Sebagai kompensasi terhadap tambahan volume dan penggunaan formula ICP Arjuna minus US$ 4 per barel yang diajukan TWU, kali ini manajemen EMCL mengajukan usulan agar pengiriman minyak ke FSO Gagak Rimang dilakukan menggunakan pipa TWU yang ketika itu sudah terpasang dari fasilitas produksi awal atau Early Processing Facility (EPF) ke fasilitas ekspansi awal atau Early Oil Expansion (EOE).

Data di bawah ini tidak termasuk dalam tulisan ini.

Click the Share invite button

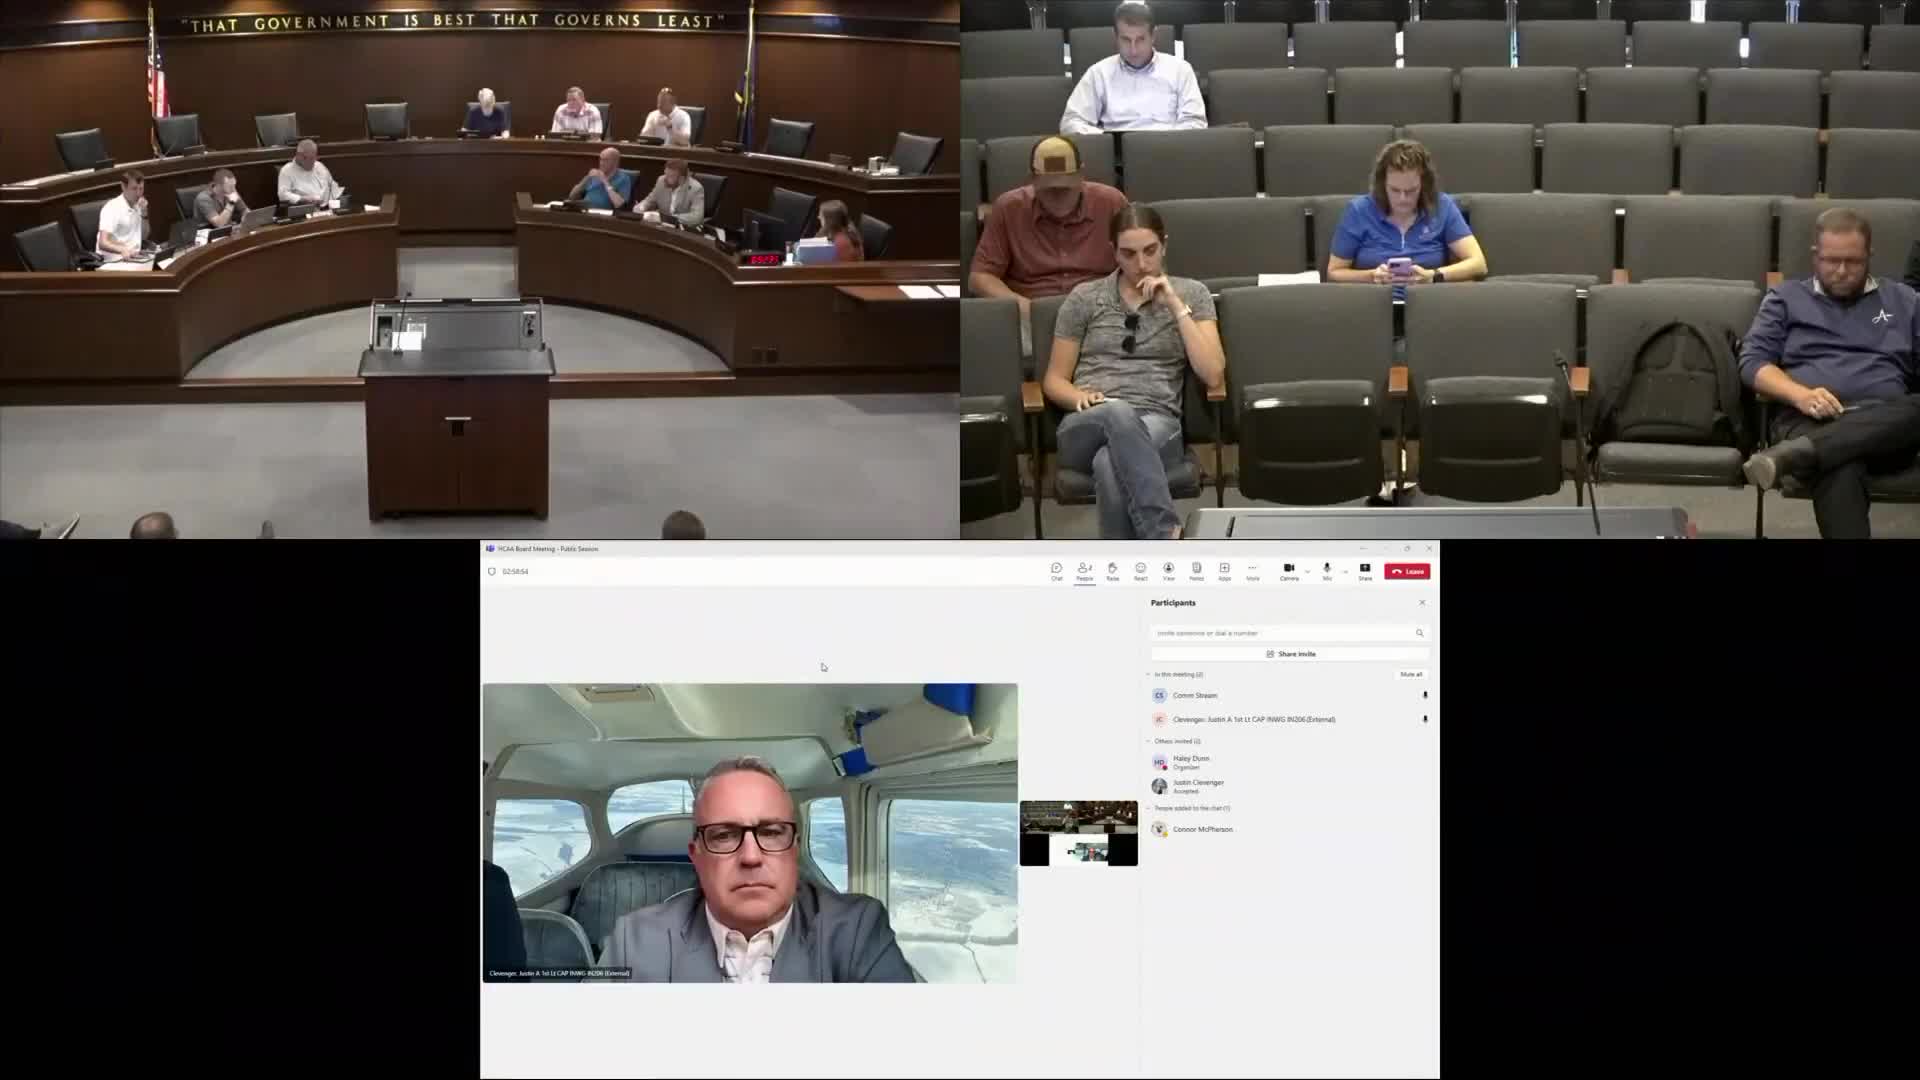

Usulan tersebut juga digulirkan seiring dengan belum rampungnya proyek perpanjangan pipa jumper oleh PT Geolink yang merupakan rekanan Pertamina dalam hal pengiriman minyak yang menjadi bagiannya.

Akan tetapi, melalui Keputusan Menteri Energi dan Sumber Daya Mineral (ESDM) Nomor 209/12/DJM.B/2015 tentang Penetapan Formula Harga Minyak Mentah Indonesia Sementara untuk Jenis Minyak Mentah Banyu Urip, Direktur Jenderal Migas I Gusti Nyoman Wiratwaja kemudian menetapkan bahwa harga minyak mentah Banyu Urip pada titik serah FSO Gagak Rimang akan menggunakan formula ICP Arjuna minus US$ 0,5 per barel.

Sementara itu, untuk penjualan dari EPF akan memakai formula ICP Arjuna minus US$ 3,5 per barel.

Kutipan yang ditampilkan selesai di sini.